Steve Francis, dealer à 18 ans, joueur NBA à 22

Steve Francis fête ses 43 ans aujourd'hui. L'occasion de revenir sur ce texte où il avait raconté l'enfer de ses jeunes années.

Antoine PimmelPar Antoine Pimmel | Publié
Steve Francis, dealer à 18 ans, joueur NBA à 22

Steve Francis est un sacré personnage. Il l'était déjà quand il drivait à toute vitesse dans les raquettes NBA, glanant au passage trois sélections pour le All-Star Game quand il portait encore les couleurs des Houston Rockets. Du bling-bling. Des mots crus. Des vannes. Une icône dans le Texas dont la carrière a fini par dérailler après son transfert à Orlando - Tracy McGrady effectuant le chemin inverse - en 2004. Mais pour comprendre le bonhomme, il faut connaître son histoire tellement particulière. "Franchise", qui fête ses 43 ans aujourd'hui, avait pris sa plus belle plume pour la raconter lui-même sur le Players Tribune. Le récit est dur. Touchant. Bouleversant. Extraits.

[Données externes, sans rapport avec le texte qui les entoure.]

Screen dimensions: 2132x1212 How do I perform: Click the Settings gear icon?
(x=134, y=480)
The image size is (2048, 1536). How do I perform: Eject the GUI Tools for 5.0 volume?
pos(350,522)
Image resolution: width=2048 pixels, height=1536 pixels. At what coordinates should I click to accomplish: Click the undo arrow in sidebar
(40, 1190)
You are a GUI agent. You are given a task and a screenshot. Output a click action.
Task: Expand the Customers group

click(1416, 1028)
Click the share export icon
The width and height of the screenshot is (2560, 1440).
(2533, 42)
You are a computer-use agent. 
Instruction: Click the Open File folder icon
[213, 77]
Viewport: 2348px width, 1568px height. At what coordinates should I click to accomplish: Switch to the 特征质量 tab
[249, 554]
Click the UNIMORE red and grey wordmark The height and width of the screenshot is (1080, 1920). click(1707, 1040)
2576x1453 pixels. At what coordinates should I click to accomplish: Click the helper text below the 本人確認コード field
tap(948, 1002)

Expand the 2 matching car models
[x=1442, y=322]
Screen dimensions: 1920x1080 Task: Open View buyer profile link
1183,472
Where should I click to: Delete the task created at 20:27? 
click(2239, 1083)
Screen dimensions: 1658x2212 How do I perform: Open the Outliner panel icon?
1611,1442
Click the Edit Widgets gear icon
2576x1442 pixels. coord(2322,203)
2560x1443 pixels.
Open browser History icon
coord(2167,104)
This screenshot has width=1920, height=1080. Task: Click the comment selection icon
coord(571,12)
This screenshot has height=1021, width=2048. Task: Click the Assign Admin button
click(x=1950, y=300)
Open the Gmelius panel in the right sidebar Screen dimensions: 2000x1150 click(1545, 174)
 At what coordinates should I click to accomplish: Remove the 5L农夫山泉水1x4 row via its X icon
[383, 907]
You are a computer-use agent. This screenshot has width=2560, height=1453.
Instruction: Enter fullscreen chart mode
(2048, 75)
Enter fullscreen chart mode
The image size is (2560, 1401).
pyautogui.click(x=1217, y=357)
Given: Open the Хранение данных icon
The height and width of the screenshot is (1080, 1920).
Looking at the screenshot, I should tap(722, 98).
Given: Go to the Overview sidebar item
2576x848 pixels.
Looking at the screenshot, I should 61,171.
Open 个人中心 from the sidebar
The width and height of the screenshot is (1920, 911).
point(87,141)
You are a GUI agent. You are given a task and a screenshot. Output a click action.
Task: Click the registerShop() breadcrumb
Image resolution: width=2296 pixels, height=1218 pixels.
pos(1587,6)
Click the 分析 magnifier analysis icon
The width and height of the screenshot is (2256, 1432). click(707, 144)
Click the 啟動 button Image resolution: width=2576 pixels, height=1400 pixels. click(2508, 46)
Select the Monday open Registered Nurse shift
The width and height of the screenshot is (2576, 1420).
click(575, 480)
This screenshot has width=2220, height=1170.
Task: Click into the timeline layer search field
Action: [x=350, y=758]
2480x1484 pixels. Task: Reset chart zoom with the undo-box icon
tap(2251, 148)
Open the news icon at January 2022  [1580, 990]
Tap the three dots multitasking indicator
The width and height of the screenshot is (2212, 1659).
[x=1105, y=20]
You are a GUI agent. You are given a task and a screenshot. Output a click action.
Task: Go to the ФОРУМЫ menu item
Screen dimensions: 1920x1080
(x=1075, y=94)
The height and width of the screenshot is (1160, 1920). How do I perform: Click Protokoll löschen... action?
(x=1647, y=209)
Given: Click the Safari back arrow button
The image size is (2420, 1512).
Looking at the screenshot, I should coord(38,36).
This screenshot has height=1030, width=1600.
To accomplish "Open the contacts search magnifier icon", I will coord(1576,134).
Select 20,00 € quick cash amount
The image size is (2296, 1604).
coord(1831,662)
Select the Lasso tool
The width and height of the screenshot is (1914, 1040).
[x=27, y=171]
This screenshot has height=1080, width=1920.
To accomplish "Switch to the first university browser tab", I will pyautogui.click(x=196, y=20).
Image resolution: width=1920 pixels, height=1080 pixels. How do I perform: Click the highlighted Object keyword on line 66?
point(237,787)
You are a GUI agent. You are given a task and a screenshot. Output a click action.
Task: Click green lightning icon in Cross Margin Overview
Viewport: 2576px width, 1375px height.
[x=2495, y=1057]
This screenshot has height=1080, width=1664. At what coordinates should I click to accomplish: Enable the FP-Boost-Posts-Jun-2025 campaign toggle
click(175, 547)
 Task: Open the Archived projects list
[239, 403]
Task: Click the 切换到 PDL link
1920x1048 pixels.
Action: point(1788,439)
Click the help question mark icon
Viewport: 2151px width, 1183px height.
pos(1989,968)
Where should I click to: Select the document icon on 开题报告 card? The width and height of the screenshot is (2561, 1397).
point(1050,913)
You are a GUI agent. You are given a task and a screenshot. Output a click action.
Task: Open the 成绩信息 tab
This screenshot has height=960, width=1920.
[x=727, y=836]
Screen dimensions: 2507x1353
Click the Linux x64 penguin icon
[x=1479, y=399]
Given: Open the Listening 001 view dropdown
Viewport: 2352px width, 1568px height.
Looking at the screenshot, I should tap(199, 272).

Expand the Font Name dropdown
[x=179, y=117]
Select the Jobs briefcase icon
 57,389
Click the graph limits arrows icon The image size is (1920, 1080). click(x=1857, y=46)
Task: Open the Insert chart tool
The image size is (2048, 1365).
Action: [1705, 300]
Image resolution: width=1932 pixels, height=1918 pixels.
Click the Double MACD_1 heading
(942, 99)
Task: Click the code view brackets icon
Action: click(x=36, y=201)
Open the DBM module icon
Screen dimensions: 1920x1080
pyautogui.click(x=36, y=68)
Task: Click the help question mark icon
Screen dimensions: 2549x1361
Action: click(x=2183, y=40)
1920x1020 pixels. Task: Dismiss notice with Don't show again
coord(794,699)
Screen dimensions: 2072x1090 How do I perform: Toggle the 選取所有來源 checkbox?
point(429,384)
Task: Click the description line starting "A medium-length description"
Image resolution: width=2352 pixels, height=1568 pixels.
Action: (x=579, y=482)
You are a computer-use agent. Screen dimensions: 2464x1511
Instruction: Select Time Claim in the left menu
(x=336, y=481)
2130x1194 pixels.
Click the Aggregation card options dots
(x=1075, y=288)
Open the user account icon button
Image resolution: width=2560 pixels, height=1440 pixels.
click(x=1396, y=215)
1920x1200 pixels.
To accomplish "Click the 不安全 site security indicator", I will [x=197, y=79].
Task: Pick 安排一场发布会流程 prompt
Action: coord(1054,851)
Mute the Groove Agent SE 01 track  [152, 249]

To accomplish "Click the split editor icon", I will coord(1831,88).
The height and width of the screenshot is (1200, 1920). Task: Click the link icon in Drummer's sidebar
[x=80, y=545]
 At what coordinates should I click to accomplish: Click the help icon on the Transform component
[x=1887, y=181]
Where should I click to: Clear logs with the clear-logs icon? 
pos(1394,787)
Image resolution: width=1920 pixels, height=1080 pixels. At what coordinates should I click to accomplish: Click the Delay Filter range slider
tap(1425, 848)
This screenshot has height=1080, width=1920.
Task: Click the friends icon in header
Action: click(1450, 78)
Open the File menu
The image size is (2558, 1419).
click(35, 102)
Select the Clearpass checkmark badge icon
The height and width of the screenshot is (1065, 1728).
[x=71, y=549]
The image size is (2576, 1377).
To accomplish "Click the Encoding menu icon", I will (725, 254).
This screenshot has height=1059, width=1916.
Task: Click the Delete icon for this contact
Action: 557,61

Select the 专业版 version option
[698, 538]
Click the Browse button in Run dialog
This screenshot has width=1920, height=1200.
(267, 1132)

« Quatre ans avant de prendre l’avion avec Hakeem Olajuwon, quatre ans avant de défier Gary Payton, je vendais de la drogue à un coin de rue de Takoma Park dans le Maryland. Ma mère était décédée. Mon père en prison. Nous vivions à dix-huit dans un seul appartement. J’avais quitté le lycée. Pas d’études. Rien. Je construisais mon empire de la drogue toute la journée en essayant de ne pas me faire voler. Je jouais au basket le soir. Je n’essaye pas de glorifier le trafic de drogues.

Mais il faut comprendre d’où je viens. J’ai grandi à D.C. dans les années 80 au moment de l’épidémie de crack. Le crack a dévasté toute notre communauté. C’était comme un fléau. Je l’ai vu. Je l’ai vécu. Et je l’ai vendu. Mon père était réputé à D.C. Mes grands frères aussi. Mais ma mère a insisté auprès d’eux pour que je ne sois jamais mis là-dedans. J’ai eu mon premier boulot à dix ans. Je faisais le « phone boy ». C’était facile. Je devais juste attendre près de la cabine téléphonique, l’air innocent. Et quand le téléphone sonnait, je devais décrocher. C’était toujours des gens qui cherchaient de la drogue ou des prostitués. Je leur indiquais où trouver les dealers et je faisais ça toute la journée.

Je suis resté sur ce coin de rue, à faire ce que je devais faire pour survivre. J’ai été braqué un million de fois. Je me suis fait tabasser un million de fois. Mais, honnêtement, les fusillades, ce n’est pas ce qui me faisait le plus peur. C’était… naturel. Le plus flippant, c’était la drogue. Les seringues. Les camés étaient partout. Des infirmières, des profs, des facteurs. Le maire, Marion Barry. Des zombies partout. J’ai arrêté complètement de jouer au basket quand ma mère est décédée du cancer. J’avais dix-huit ans. Mon implication dans le trafic de drogue est alors grimpée en flèche.

J’ai eu une opportunité pour me barrer. C’était la faculté de San Jacinto au Texas. Ma grand-mère m’a convaincu que c’était ce que ma mère voulait pour moi. C’était un choc culturel. 30 000 blancs et moi. Mais j’avais de la stabilité. Un lit. Une place dans un effectif. Puis je suis allé à l’université de Maryland à 21 ans. Pensez juste à ça : à 18 ans, je vendais de la drogue et je me faisais braquer. A 22 ans, j’étais drafté et je serrais la main de David Stern. »

L'histoire vaut le détour. Steve Francis y raconte son enfance mais aussi ses débuts en NBA, le trashtalking de Gary Payton, l'arrivée de Yao Ming... le tout dans son style si caractéristique. Cru mais vrai. Comme lui.